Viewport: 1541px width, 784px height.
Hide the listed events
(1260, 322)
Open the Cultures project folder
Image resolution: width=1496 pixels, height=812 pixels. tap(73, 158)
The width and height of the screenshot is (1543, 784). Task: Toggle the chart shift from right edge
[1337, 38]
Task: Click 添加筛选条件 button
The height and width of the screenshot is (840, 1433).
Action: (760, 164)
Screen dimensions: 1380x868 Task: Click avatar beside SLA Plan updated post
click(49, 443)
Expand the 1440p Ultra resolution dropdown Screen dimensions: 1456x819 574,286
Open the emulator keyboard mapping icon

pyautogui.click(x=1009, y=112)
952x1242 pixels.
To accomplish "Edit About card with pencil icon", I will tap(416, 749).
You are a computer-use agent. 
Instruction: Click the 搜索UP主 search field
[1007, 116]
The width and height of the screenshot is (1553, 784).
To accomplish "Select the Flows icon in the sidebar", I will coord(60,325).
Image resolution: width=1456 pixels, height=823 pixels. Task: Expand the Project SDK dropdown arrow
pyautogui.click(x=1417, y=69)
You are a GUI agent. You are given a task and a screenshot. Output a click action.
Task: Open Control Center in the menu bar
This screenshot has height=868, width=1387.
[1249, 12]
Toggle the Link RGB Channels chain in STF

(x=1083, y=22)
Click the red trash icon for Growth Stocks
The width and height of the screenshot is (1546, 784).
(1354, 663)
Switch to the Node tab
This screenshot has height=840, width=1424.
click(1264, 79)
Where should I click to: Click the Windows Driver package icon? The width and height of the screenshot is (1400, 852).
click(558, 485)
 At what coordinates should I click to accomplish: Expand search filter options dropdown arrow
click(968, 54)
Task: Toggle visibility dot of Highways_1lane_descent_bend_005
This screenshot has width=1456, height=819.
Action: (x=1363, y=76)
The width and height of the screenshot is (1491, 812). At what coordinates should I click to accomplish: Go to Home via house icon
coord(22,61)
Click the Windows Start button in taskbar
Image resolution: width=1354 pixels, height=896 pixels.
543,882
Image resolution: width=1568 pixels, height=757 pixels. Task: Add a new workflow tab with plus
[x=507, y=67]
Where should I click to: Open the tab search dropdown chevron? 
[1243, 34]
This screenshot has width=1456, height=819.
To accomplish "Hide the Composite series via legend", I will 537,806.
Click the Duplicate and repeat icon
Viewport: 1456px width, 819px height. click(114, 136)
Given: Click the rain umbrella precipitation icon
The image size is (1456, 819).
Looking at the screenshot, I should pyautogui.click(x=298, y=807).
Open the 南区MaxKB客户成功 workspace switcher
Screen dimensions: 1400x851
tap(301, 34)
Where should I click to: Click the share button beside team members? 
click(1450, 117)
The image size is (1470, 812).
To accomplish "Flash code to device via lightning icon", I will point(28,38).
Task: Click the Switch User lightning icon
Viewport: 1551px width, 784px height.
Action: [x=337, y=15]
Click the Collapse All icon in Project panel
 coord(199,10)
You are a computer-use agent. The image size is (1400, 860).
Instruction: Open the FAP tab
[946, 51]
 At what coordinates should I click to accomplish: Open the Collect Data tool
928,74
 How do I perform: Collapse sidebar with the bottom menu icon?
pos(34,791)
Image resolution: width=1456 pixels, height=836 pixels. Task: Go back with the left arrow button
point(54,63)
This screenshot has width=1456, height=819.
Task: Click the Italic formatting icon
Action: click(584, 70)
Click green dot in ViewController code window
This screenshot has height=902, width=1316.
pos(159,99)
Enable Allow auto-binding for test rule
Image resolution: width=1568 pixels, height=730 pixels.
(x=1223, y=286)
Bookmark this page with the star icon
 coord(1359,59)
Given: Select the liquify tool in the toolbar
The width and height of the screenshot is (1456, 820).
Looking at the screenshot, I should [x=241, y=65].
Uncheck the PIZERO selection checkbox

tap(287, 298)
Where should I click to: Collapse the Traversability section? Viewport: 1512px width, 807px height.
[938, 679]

• • • • •

_Work order:_ Your task is to quote all of the data word for word.

_Output of the task:_
Viewport: 1541px width, 784px height.
Hide the listed events
(1260, 322)
Open the Cultures project folder
Image resolution: width=1496 pixels, height=812 pixels. tap(73, 158)
The width and height of the screenshot is (1543, 784). Task: Toggle the chart shift from right edge
[1337, 38]
Task: Click 添加筛选条件 button
The height and width of the screenshot is (840, 1433).
Action: (760, 164)
Screen dimensions: 1380x868 Task: Click avatar beside SLA Plan updated post
click(49, 443)
Expand the 1440p Ultra resolution dropdown Screen dimensions: 1456x819 574,286
Open the emulator keyboard mapping icon

pyautogui.click(x=1009, y=112)
952x1242 pixels.
To accomplish "Edit About card with pencil icon", I will tap(416, 749).
You are a computer-use agent. 
Instruction: Click the 搜索UP主 search field
[1007, 116]
The width and height of the screenshot is (1553, 784).
To accomplish "Select the Flows icon in the sidebar", I will coord(60,325).
Image resolution: width=1456 pixels, height=823 pixels. Task: Expand the Project SDK dropdown arrow
pyautogui.click(x=1417, y=69)
You are a GUI agent. You are given a task and a screenshot. Output a click action.
Task: Open Control Center in the menu bar
This screenshot has height=868, width=1387.
[1249, 12]
Toggle the Link RGB Channels chain in STF

(x=1083, y=22)
Click the red trash icon for Growth Stocks
The width and height of the screenshot is (1546, 784).
(1354, 663)
Switch to the Node tab
This screenshot has height=840, width=1424.
click(1264, 79)
Where should I click to: Click the Windows Driver package icon? The width and height of the screenshot is (1400, 852).
click(558, 485)
 At what coordinates should I click to accomplish: Expand search filter options dropdown arrow
click(968, 54)
Task: Toggle visibility dot of Highways_1lane_descent_bend_005
This screenshot has width=1456, height=819.
Action: (x=1363, y=76)
The width and height of the screenshot is (1491, 812). At what coordinates should I click to accomplish: Go to Home via house icon
coord(22,61)
Click the Windows Start button in taskbar
Image resolution: width=1354 pixels, height=896 pixels.
543,882
Image resolution: width=1568 pixels, height=757 pixels. Task: Add a new workflow tab with plus
[x=507, y=67]
Where should I click to: Open the tab search dropdown chevron? 
[1243, 34]
This screenshot has width=1456, height=819.
To accomplish "Hide the Composite series via legend", I will 537,806.
Click the Duplicate and repeat icon
Viewport: 1456px width, 819px height. click(114, 136)
Given: Click the rain umbrella precipitation icon
The image size is (1456, 819).
Looking at the screenshot, I should pyautogui.click(x=298, y=807).
Open the 南区MaxKB客户成功 workspace switcher
Screen dimensions: 1400x851
tap(301, 34)
Where should I click to: Click the share button beside team members? 
click(1450, 117)
The image size is (1470, 812).
To accomplish "Flash code to device via lightning icon", I will point(28,38).
Task: Click the Switch User lightning icon
Viewport: 1551px width, 784px height.
Action: [x=337, y=15]
Click the Collapse All icon in Project panel
 coord(199,10)
You are a computer-use agent. The image size is (1400, 860).
Instruction: Open the FAP tab
[946, 51]
 At what coordinates should I click to accomplish: Open the Collect Data tool
928,74
 How do I perform: Collapse sidebar with the bottom menu icon?
pos(34,791)
Image resolution: width=1456 pixels, height=836 pixels. Task: Go back with the left arrow button
point(54,63)
This screenshot has width=1456, height=819.
Task: Click the Italic formatting icon
Action: click(584, 70)
Click green dot in ViewController code window
This screenshot has height=902, width=1316.
pos(159,99)
Enable Allow auto-binding for test rule
Image resolution: width=1568 pixels, height=730 pixels.
(x=1223, y=286)
Bookmark this page with the star icon
 coord(1359,59)
Given: Select the liquify tool in the toolbar
The width and height of the screenshot is (1456, 820).
Looking at the screenshot, I should [x=241, y=65].
Uncheck the PIZERO selection checkbox

tap(287, 298)
Where should I click to: Collapse the Traversability section? Viewport: 1512px width, 807px height.
[938, 679]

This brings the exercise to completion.